Ominide 71 punti

Sigmund Freud (1856-1939), neurologo e psicoanalista austriaco, è il fondatore della psicoanalisi. Le sue teorie riguardano un nuovo campo d’interesse, quello dell’indagine sull’inconscio: dentro l’essere umano esiste un mondo nascosto, l’inconscio, e la parte razionale di noi stessi, quella visibile, non rappresenta che una piccola parte delle profondità della mente umana.
Lo psicoanalista inizia a studiare le malattie mentali di alcuni casi clinici (Casi Clinici e altri scritti, 1909-1912) e l’isteria, soprattutto quella femminile, ossia la perdita di contatto con la realtà. (Studi sull'isteria e altri scritti, 1886-1895) a quel momento si pensava che le malattie mentali avessero cause organiche, ad esempio a livello neurale, invece Freud tenta di risalire alle cause psichiche di queste malattie attraverso l’ipnosi. Si notò che i soggetti sembravano essere curati da sintomi se sotto ipnosi, ma al termine di questa i sintomi ritornavano.

Freud elabora una visione tripartita della psiche umana che si divide in: EGO, SUPER-EGO e ES. L’Ego è la parte cosciente e individuale della psiche umana, quella soggetta alle leggi della società e ai taboo che ne derivano, il Super-ego. L’Es, l’80% della psiche umana, è la parte sconosciuta, il materiale psichico di cui siamo inconsapevoli che è dominato da istinti di eros, amore istintivo e animale, e thanathos, desiderio di morte. L’Ego è il meccanismo per il quale gli istinti dell’Es si trovano in equilibrio, almeno nel caso di persone non malate mentalmente e durante la veglia. La sanità mentale, dunque, è l’equilibrio tra le tre parti della psiche.

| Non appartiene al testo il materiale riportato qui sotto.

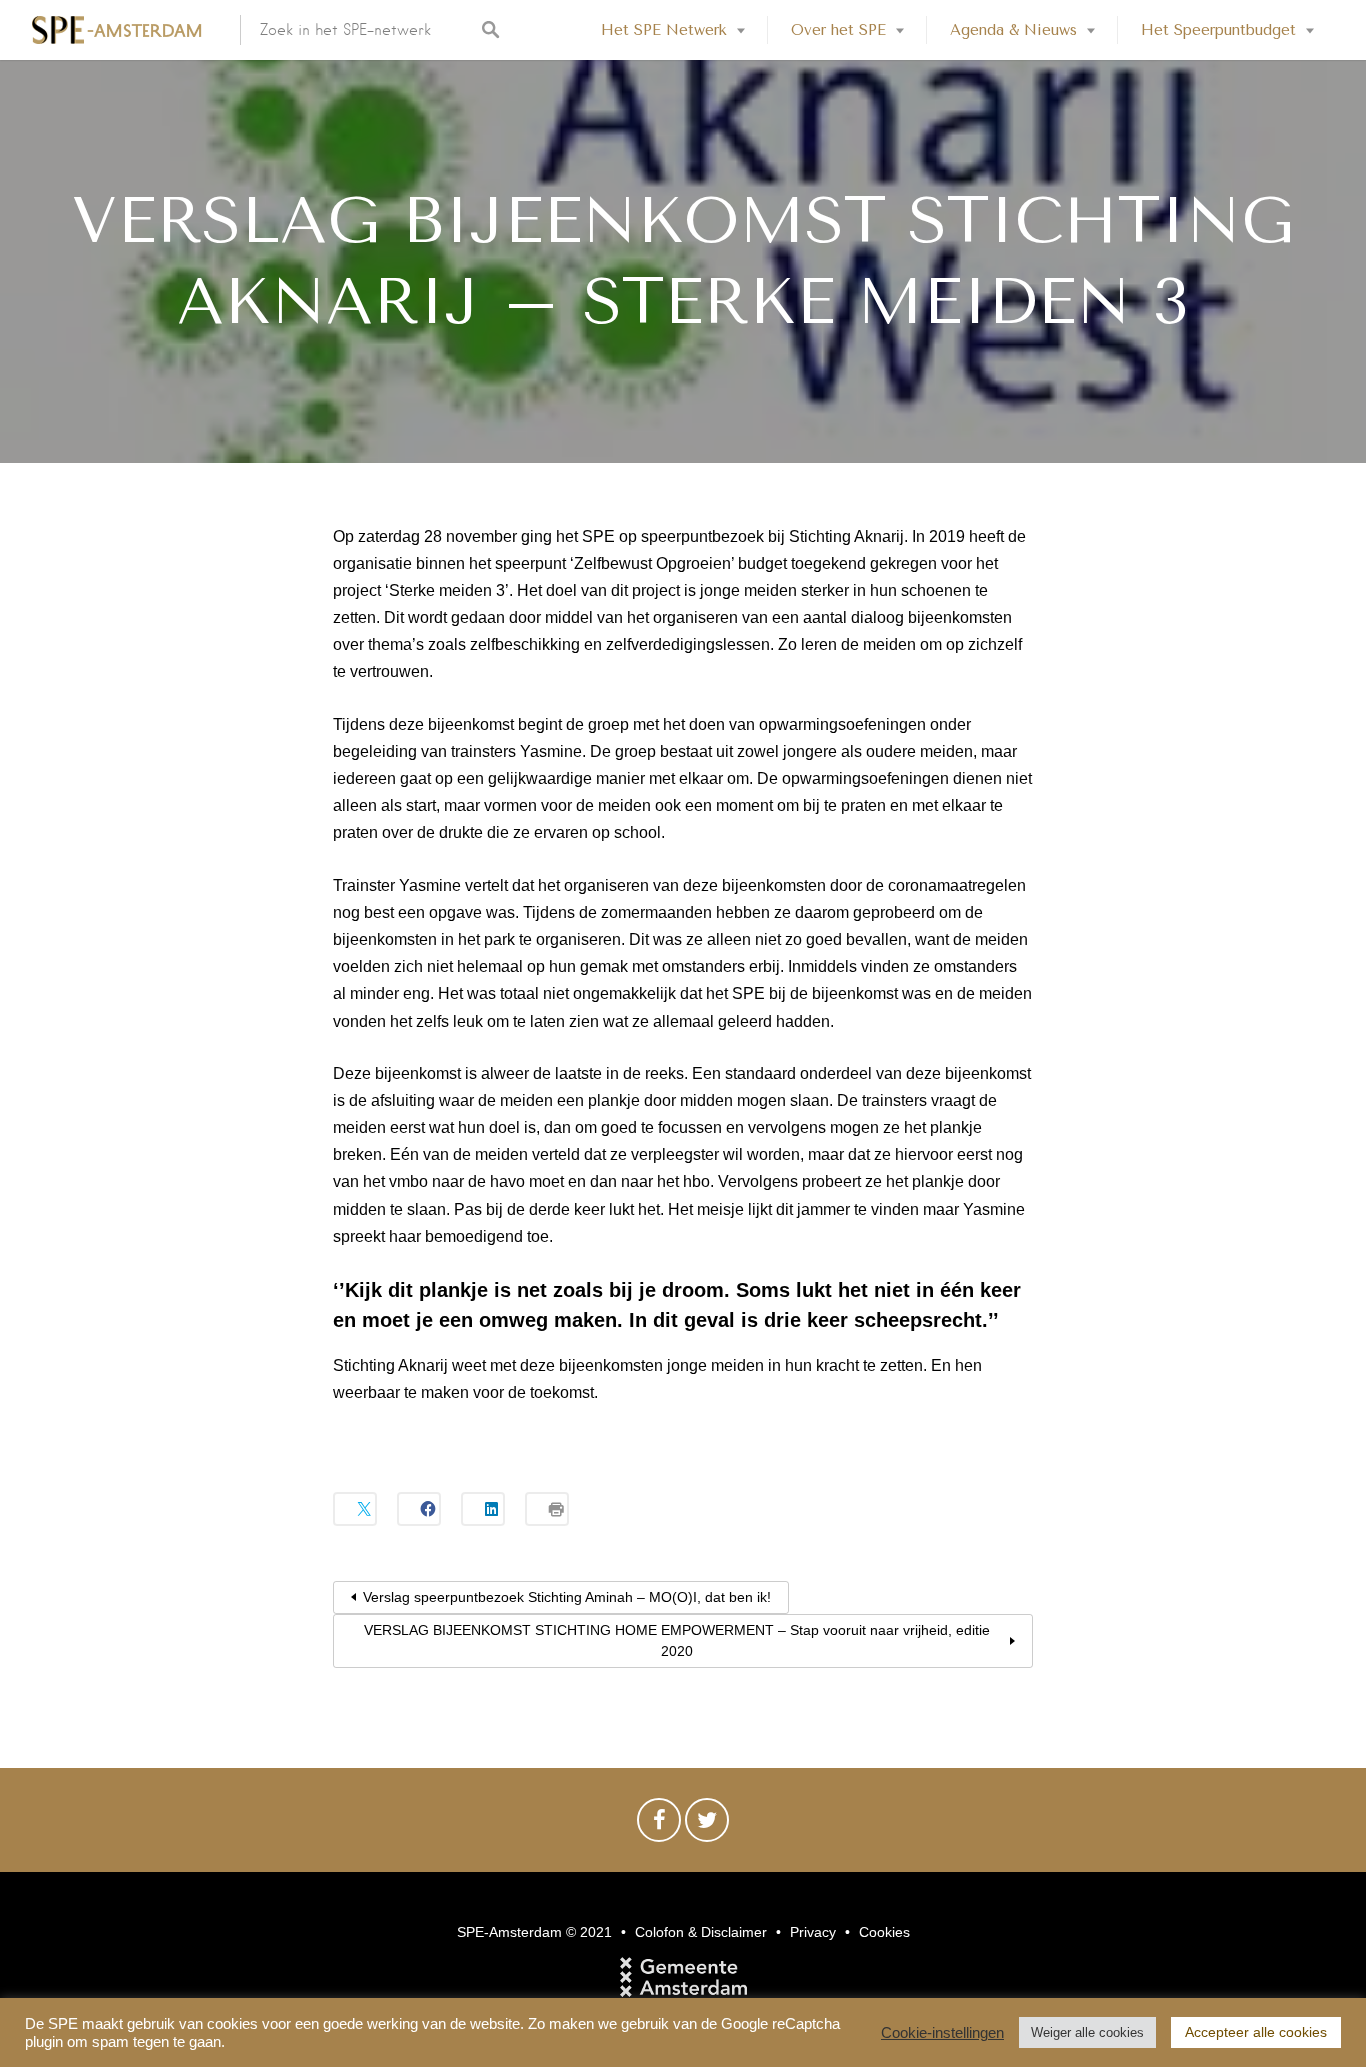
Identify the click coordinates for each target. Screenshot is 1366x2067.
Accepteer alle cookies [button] (1256, 2032)
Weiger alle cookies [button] (1087, 2032)
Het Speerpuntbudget (1218, 30)
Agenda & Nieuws (1013, 30)
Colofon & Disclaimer (701, 1932)
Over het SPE (838, 30)
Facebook (659, 1825)
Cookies (884, 1932)
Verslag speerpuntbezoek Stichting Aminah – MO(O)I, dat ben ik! (567, 1597)
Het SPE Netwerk (664, 30)
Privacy (813, 1932)
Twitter (707, 1825)
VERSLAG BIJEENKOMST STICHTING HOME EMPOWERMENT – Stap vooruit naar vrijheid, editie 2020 (677, 1640)
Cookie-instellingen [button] (942, 2033)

Le vie d’accesso all’inconscio sono molteplici: abbiamo gli atti mancati, di cui fanno parte i lapsus, le battute di spirito, alcuni sintomi neurali quali tic nevrotici e ripetizioni di azioni e, i più importanti, i sogni. (L'interpretazione dei sogni, 1899)
Dividendo i sogni per contenuto, avremmo due tipi di sogno: quelli con significato nascosto o latente, che parlano all’ego in modo sibillino e apparentemente incomprensibile, e quelli dal significato manifesto, ossia chiaro e lampante. I sogni del primo tipo sono uno dei meccanismi che conosciamo per arrivare a fare luce sui meccanismi dell’inconscio, in quanto rappresentano lo sfogo dell’Es delle pulsioni di sesso e morte che sono state soppresse durante la veglia, il momento il cui l’Ego è più attento a soffocare questi istinti. Durante il sonno l’Ego abbassa le sue difese ed è più vulnerabile, ecco perché alcune di queste pulsioni, che altro non sono che desideri animali repressi, riescono ad affiorare. L’Ego, però, non è totalmente assente durante il sonno ed esercita un controllo ridotto, quindi tenta come possibile di mascherare il contenuto del sogno affinché sia meno sconvolgente. Il sogno rappresenta una valvola di sfogo rispetto alla repressione nell’uomo degli istinti primordiali dell’Es. Se ci pensiamo, allora, i sogni più normali e tranquilli sono quelli che dovrebbero preoccuparci di più, in quanto il lavoro di mascheramento dell’Io sul Es è più forte, quindi il contenuto reale sarebbe stato più inaccettabile; durante l’incubo, invece, l’Io si sforza meno di mascherare il contenuto latente del sogno, quindi paradossalmente il sogno normale nasconde più insidie dell’incubo più spaventoso.
Ci sono vari metodi di mascheramento del materiale inconscio nel sogno: il travestimento, lo spostamento e la sostituzione. Il travestimento consiste nel semplice mascheramento della situazione, lo spostamento riguarda, appunto, lo spostamento dell’attenzione di chi sogna su un dettaglio del sogno e lo sviamento dalla situazione principale, la sostituzione riguarda, appunto, la sostituzione di cose e persone nel sogno.
Una delle tecniche più importanti nella psicoanalisi freudiana è il transfert, ossia il trasferimento nei confronti dell’analista del ruolo che ha una persona fondamentale nella causa della malattie del paziente.